**DETALHES DA TAREFA:** Por favor, reescreva toda a listagem abaixo substituindo "Find the location of" por "Locate" e mantendo todo o resto igual.

**DADOS DO EXERCÍCIO:**
#####

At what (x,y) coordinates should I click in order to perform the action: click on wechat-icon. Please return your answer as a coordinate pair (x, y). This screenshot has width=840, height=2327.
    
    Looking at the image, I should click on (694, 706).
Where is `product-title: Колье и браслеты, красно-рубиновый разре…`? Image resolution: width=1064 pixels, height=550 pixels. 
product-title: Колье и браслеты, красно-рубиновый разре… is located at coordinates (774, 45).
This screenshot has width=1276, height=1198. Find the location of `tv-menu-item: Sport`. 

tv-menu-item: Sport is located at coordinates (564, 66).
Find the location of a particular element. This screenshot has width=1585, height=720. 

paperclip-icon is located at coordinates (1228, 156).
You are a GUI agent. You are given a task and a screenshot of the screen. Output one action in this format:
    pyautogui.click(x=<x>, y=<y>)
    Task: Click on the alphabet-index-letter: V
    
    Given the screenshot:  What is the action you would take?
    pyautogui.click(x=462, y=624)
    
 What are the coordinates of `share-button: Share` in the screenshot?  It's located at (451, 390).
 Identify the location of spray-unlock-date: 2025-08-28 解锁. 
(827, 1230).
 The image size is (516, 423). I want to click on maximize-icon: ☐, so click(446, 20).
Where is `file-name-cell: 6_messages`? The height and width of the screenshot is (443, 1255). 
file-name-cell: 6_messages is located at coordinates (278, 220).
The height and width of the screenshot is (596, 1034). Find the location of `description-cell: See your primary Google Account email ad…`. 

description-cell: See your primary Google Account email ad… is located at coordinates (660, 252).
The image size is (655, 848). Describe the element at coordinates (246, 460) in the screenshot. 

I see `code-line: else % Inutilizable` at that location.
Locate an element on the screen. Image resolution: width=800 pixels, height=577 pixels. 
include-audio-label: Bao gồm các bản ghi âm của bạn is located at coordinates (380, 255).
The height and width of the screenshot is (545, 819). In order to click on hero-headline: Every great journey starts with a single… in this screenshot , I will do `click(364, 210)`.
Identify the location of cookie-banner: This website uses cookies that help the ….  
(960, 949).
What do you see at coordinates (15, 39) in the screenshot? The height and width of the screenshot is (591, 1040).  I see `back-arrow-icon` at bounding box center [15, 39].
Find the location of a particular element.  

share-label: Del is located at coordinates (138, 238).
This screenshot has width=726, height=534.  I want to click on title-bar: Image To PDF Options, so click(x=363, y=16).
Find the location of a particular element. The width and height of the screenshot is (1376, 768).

#####

**SOLUÇÃO DO EXERCÍCIO:**
At what (x,y) coordinates should I click in order to perform the action: click on wechat-icon. Please return your answer as a coordinate pair (x, y). This screenshot has width=840, height=2327.
    
    Looking at the image, I should click on (694, 706).
Where is `product-title: Колье и браслеты, красно-рубиновый разре…`? Image resolution: width=1064 pixels, height=550 pixels. 
product-title: Колье и браслеты, красно-рубиновый разре… is located at coordinates (774, 45).
This screenshot has width=1276, height=1198. Locate `tv-menu-item: Sport`. 

tv-menu-item: Sport is located at coordinates (564, 66).
Locate a particular element. This screenshot has width=1585, height=720. 

paperclip-icon is located at coordinates (1228, 156).
You are a GUI agent. You are given a task and a screenshot of the screen. Output one action in this format:
    pyautogui.click(x=<x>, y=<y>)
    Task: Click on the alphabet-index-letter: V
    
    Given the screenshot:  What is the action you would take?
    pyautogui.click(x=462, y=624)
    
 What are the coordinates of `share-button: Share` in the screenshot?  It's located at (451, 390).
 Identify the location of spray-unlock-date: 2025-08-28 解锁. 
(827, 1230).
 The image size is (516, 423). I want to click on maximize-icon: ☐, so click(446, 20).
Where is `file-name-cell: 6_messages`? The height and width of the screenshot is (443, 1255). 
file-name-cell: 6_messages is located at coordinates (278, 220).
The height and width of the screenshot is (596, 1034). Locate `description-cell: See your primary Google Account email ad…`. 

description-cell: See your primary Google Account email ad… is located at coordinates (660, 252).
The image size is (655, 848). Describe the element at coordinates (246, 460) in the screenshot. 

I see `code-line: else % Inutilizable` at that location.
Locate an element on the screen. Image resolution: width=800 pixels, height=577 pixels. 
include-audio-label: Bao gồm các bản ghi âm của bạn is located at coordinates (380, 255).
The height and width of the screenshot is (545, 819). In order to click on hero-headline: Every great journey starts with a single… in this screenshot , I will do `click(364, 210)`.
Identify the location of cookie-banner: This website uses cookies that help the ….  
(960, 949).
What do you see at coordinates (15, 39) in the screenshot? The height and width of the screenshot is (591, 1040).  I see `back-arrow-icon` at bounding box center [15, 39].
Locate a particular element.  

share-label: Del is located at coordinates (138, 238).
This screenshot has width=726, height=534.  I want to click on title-bar: Image To PDF Options, so click(x=363, y=16).
Locate a particular element. The width and height of the screenshot is (1376, 768).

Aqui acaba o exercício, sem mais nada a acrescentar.